Belgian judges ruled invalid on Thursday truckloads of evidence seized by police in summer raids probing paedophile scandals within the country’s Roman Catholic Church.

An appeals court deemed the raids, on the church headquarters in Brussels and at the home of its former top cardinal, disproportionate, and ordered that the material — on hundreds of individual investigations conducted by an internal church commission — be returned with prosecutors unable to use it.

The current archbishop, Andre-Joseph Leonard, said after the decision was made public that “it is in everyone’s interests that the fundamental rules of law are respected.”

He said that he is “in no way opposed to a correctly-run judicial investigation” and that he was “satisfied that clarity has finally been shone on this affair.”

On Friday, the church commission is due to report on its findings into allegations going back decades, and is expected to shed some light on the depth of the scandal with some 100 victims having agreed to have their stories told.
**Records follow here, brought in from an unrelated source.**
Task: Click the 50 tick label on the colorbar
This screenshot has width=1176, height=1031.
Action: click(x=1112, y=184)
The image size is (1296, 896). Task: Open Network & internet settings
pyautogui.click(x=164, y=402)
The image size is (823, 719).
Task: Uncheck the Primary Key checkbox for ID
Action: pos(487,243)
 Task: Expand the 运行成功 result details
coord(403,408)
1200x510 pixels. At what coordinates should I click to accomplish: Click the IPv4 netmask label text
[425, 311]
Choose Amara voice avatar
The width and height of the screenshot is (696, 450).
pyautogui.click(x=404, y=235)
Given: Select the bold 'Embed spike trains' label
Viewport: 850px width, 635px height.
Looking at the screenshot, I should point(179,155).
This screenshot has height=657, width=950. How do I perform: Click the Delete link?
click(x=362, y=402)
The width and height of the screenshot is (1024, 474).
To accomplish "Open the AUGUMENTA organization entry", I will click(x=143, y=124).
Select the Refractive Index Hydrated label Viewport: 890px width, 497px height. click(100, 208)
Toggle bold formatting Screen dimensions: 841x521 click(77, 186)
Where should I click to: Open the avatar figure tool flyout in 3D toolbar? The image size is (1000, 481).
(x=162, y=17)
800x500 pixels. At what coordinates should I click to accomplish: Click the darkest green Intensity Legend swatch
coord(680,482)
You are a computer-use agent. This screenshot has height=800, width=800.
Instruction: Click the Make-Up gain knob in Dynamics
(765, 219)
The swoops had drawn the anger of the pope, with church officials indicating that police had even opened tombs in the Mechelen cathedral and priests reporting that they were denied sustenance over long hours.

They took place as Belgium’s bishops were meeting with a Vatican emissary, and also saw computers and bishops’ mobile telephones confiscated in an effort to uncover electronic evidence to support allegations of cover-ups.

Judges had already struck off from admissible evidence the fruits of a search the same day in June at the offices of the church commission, whose panel subsequently announced their resignation en masse.

After paedophile scandals struck the Catholic Church in Ireland, the United States and Austria, Belgium was stunned in April when the bishop of Bruges was forced to resign. He admitted abusing his nephew over a period of years in the 1980s.

This week, the former church leader, Godfried Danneels, admitted he should have encouraged the Bruges bishop, Roger Vangheluwe, to resign, instead of acting to mediate between the priest, who admits to having paid his victim regular sums of money. Danneels has been accused by the Belgian media of mounting a cover-up.